All intercompany balances and transactions have been eliminated. The
information furnished reflects all adjustments which are, in the opinion of
management, necessary to a fair statement of the financial position and the
results of operations of the Company. All such adjustments are of a normal
recurring nature.
The preparation of financial statements in conformity with generally
accepted accounting principles requires management to make estimates and
assumptions that affect the reported amounts of assets and liabilities and
disclosure of contingent assets and liabilities at the date of the
financial statements and the reported amounts of revenues and expenses
during the reporting period. Actual results could differ from those
estimates.
Note 2 -- Net Income Per Share
- -----------------------------------
Shares outstanding for the three and nine month periods ended February 28,
1999 have been restated to give effect to the two-for-one stock split
effected in the form of a 100% stock dividend on April 30, 1998.
Note 3 -- Interest and Income Taxes Paid
- -------------------------------------------
Total interest paid during the nine month periods ended February 28, 1999
and 1998 was $11,057,000 and $3,443,000, respectively. Total income taxes
paid during the nine month period ended February 28, 1999 were $8,399,000
compared to $18,340,000 during the same period in the prior year.

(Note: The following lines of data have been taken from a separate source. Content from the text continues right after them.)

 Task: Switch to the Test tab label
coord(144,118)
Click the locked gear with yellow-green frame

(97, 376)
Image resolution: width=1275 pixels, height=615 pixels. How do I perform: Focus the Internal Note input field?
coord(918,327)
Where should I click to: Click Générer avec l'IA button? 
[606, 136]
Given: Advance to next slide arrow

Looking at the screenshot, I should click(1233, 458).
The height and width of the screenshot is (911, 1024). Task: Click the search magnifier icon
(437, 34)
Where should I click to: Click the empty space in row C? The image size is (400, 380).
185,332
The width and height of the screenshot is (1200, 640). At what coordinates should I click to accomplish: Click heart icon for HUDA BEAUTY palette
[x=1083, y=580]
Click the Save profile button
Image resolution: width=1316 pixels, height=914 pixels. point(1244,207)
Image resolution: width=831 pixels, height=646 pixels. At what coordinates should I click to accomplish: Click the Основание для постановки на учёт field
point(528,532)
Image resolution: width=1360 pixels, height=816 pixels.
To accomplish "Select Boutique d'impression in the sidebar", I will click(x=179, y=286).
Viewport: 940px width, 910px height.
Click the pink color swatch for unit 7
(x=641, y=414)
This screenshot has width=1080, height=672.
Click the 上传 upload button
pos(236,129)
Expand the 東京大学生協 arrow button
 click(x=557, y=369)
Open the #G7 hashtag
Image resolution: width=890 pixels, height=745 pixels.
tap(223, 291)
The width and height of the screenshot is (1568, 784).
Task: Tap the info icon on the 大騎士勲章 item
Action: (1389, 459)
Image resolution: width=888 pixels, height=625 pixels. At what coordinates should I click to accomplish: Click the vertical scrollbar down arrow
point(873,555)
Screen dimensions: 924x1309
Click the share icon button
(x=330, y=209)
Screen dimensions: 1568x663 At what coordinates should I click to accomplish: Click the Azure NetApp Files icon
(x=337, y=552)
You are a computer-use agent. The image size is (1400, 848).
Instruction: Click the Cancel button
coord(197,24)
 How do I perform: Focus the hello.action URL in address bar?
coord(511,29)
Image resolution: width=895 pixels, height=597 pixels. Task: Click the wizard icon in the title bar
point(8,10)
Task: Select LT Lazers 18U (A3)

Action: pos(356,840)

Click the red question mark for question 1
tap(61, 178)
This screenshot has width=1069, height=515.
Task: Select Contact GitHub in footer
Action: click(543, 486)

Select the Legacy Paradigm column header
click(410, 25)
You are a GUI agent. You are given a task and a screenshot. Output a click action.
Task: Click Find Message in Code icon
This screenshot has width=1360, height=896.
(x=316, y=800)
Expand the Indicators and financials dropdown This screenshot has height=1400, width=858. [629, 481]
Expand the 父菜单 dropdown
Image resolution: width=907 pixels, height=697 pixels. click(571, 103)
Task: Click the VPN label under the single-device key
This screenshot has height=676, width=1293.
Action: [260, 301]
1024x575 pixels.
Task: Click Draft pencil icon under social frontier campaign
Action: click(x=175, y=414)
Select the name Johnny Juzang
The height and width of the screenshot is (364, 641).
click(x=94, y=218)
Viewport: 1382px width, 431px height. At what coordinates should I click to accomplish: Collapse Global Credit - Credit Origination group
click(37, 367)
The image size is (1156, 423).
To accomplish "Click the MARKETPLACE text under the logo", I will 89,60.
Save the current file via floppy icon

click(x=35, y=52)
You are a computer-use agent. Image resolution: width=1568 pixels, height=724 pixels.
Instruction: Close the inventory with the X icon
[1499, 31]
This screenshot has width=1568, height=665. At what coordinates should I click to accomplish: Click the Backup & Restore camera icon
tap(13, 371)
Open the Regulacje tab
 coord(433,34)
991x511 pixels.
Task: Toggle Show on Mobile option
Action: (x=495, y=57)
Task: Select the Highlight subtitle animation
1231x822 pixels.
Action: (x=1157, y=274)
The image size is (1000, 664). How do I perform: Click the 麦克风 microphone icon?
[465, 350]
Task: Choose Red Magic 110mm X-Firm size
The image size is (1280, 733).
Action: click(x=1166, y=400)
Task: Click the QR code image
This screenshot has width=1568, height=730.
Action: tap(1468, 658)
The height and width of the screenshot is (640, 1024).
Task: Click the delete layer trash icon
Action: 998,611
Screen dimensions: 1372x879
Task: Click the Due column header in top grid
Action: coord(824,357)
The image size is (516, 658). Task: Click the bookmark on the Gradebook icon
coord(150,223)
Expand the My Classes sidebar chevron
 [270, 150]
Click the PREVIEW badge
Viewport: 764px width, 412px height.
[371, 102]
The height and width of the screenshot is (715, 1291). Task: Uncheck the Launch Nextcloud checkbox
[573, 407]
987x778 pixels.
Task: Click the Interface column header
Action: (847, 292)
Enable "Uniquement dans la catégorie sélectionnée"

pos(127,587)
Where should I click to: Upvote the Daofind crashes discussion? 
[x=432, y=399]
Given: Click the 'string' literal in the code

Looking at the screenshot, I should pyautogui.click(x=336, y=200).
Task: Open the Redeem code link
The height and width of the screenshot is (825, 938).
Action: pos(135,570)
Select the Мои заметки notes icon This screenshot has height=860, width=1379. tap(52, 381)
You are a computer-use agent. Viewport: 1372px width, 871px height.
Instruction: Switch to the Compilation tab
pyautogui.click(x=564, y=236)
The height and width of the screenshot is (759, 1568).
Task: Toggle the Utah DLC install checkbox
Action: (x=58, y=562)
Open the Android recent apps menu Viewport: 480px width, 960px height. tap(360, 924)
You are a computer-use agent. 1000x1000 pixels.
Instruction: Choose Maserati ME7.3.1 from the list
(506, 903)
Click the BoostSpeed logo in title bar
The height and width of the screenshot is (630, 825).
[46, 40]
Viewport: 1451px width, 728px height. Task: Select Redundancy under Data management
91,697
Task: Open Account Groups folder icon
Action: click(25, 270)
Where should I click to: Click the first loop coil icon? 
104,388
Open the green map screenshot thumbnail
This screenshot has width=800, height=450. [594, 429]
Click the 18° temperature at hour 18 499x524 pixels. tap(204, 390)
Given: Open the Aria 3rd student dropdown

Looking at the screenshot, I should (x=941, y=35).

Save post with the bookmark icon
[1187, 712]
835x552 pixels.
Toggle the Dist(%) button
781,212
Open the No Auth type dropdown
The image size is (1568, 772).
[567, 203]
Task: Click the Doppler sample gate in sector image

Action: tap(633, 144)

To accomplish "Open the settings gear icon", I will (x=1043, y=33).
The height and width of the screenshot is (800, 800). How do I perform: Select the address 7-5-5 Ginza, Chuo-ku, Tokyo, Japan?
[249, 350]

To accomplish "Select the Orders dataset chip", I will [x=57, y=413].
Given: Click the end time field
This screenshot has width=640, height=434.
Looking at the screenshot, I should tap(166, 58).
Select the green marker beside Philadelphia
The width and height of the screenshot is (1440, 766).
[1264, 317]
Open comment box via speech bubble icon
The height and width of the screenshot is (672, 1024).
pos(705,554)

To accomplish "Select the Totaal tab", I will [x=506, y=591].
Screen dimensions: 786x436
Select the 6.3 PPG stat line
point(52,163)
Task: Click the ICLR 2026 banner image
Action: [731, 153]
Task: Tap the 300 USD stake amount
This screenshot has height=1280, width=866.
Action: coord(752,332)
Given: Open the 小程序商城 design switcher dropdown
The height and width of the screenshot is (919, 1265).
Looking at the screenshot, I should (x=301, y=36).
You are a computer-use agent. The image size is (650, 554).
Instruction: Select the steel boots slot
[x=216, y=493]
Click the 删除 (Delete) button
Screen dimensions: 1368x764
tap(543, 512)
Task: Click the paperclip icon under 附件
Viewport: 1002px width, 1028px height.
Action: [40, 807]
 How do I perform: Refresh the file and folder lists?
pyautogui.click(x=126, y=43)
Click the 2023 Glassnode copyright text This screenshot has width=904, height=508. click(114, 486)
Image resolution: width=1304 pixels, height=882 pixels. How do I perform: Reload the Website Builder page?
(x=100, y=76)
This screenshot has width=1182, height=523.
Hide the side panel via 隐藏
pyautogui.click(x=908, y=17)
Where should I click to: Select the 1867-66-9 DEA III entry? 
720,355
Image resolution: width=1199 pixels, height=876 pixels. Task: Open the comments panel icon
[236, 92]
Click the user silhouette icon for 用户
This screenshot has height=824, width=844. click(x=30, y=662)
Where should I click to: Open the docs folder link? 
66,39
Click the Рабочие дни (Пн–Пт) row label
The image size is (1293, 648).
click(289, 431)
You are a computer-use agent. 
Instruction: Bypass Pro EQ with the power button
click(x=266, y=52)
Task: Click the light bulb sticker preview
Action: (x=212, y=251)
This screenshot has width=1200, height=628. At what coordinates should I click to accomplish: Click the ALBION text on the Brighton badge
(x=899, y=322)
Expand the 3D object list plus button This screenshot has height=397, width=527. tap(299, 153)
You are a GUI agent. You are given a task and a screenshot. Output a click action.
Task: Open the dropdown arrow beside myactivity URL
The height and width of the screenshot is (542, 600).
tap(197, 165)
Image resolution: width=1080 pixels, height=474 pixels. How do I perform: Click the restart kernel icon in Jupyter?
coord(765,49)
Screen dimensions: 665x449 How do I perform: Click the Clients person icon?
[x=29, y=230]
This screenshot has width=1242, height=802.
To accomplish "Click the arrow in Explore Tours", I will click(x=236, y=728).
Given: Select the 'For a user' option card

Interest
and income taxes paid will vary from amounts recorded in the financial
statements.
Note 4 -- Noncash Investing and Financing Activities
- -------------------------------------------------------
The Company acquired equipment totaling $14,642,000 and $19,231,000 as of
February 28, 1999 and May 31, 1998, respectively, and $7,148,000 and
$19,405,000 as of February 28, 1998 and May 31, 1997, respectively, payable
during subsequent quarters.
Note 5 -- Capital Leases
- ----------------------------
The Company has certain customer leases providing bargain purchase options
with a portion of lease revenue deferred until option exercise. At
February 28, 1999 investment in sales-type leases of $993,000 net of
deferred interest of $62,000 is included in other assets. Interest income
is recognized over the life of the lease using the interest method.
Page 6
<PAGE>
Item 2. Management's Discussion and Analysis of Financial Condition and
Results of Operations
The following discussion addresses the financial condition of the Company
as of February 28, 1999 and the results of operations for the nine month
periods ended February 28, 1999 and 1998. This discussion should be read
in conjunction with the Management's Discussion and Analysis section
included in the Company's Annual Report on Form 10-K (pages 13-14) to
which the reader is directed for additional information.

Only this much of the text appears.